再発を繰り返すような場合は、市販のフードではなく療法食のみを生涯続けなければいけなくなることもあります。食べてくれなかったり経済的に負担だったりして、飼い主としてはなかなか難しいかもしれません。
しかし、再発防止のためにミネラルバランスや尿のPH調整が調整されている、尿が出やすくなる効果が期待できるなど、市販のものにはない特別なフードです。
どうしても続けることが難しいときは、かかりつけの獣医師に相談してみてください。
十分に水を飲める環境づくり
飲水量が少ないと排尿回数も減り、結石や膀胱炎を引き起こしやすくなります。
また、慢性腎不全の場合は頻繁に尿をするため、飲水量を確保できないと脱水になってしまいます。
猫によって飲み場や水の温度、新鮮さなどの好みが違うため、その子にあった水と飲みやすい環境をつくってあげてください。
肥満
肥満は万病の元です。
肥満になってから、病気になってから食事を変えることは、飼い主にとっても猫にとっても大変なものです。

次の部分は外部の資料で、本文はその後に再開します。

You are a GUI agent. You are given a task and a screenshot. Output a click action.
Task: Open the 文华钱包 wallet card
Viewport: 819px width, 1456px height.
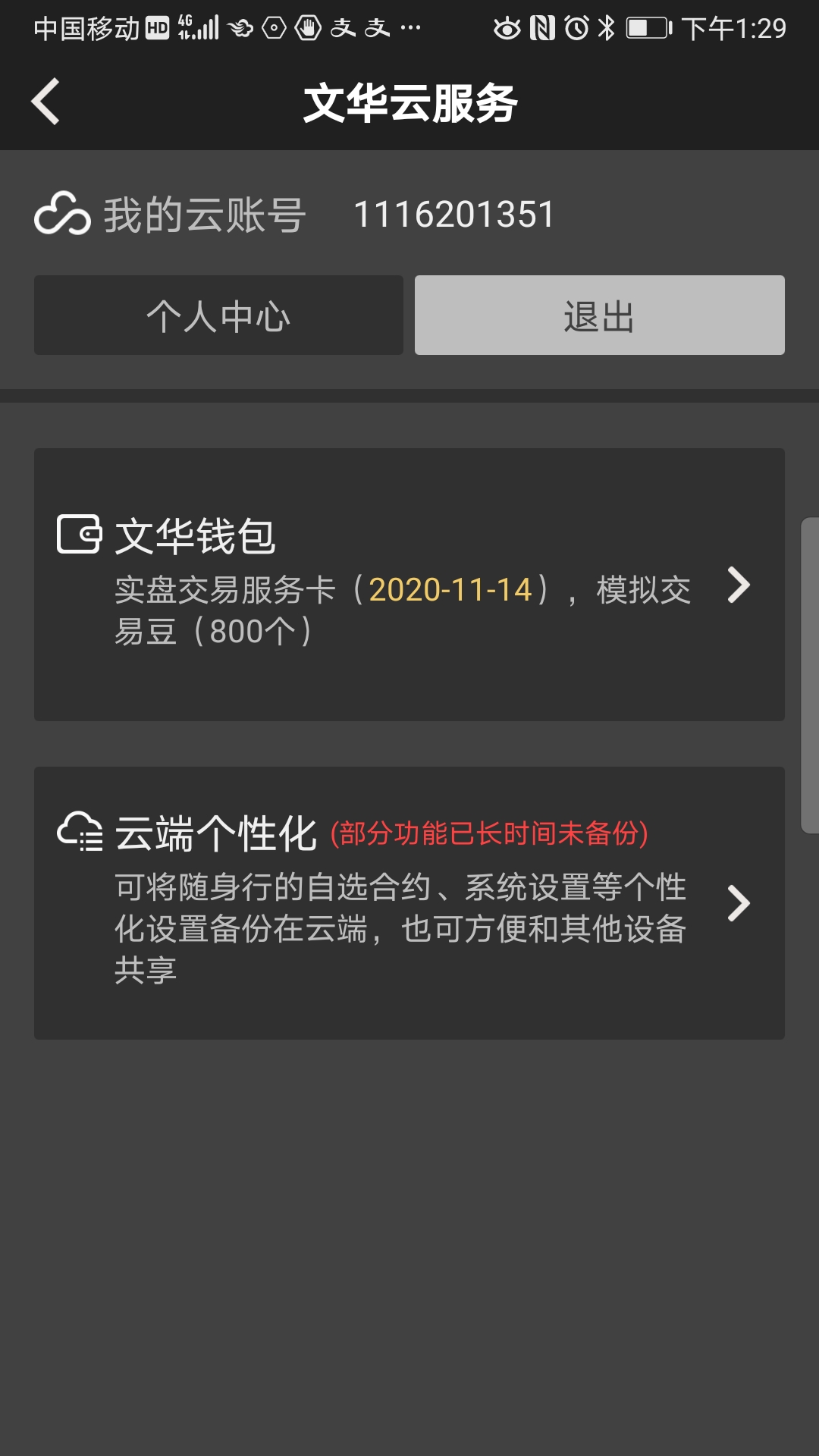point(409,584)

ダイエット方法や適性体重の維持方法は、動物病院に相談してみてください。
負担なく続けられることが何より大切です。
まとめ
今回は結石や膀胱炎、腎不全といった、猫の泌尿器疾患についてお伝えしました。
再発が多い病気ではありますが、リスクを軽減する方法はあります。
日頃から食事や飲水、生活環境、そして尿のチェックをして、猫の健康を守る生活を心がけましょう。